* [Problem to work on]:
Copy out the entries that follow, exactly as written.

Data entries:
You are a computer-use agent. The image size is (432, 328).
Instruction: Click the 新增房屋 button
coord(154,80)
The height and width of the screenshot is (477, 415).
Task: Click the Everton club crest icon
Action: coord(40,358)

* [Your solution]:
You are a computer-use agent. The image size is (432, 328).
Instruction: Click the 新增房屋 button
coord(154,80)
The height and width of the screenshot is (477, 415).
Task: Click the Everton club crest icon
Action: coord(40,358)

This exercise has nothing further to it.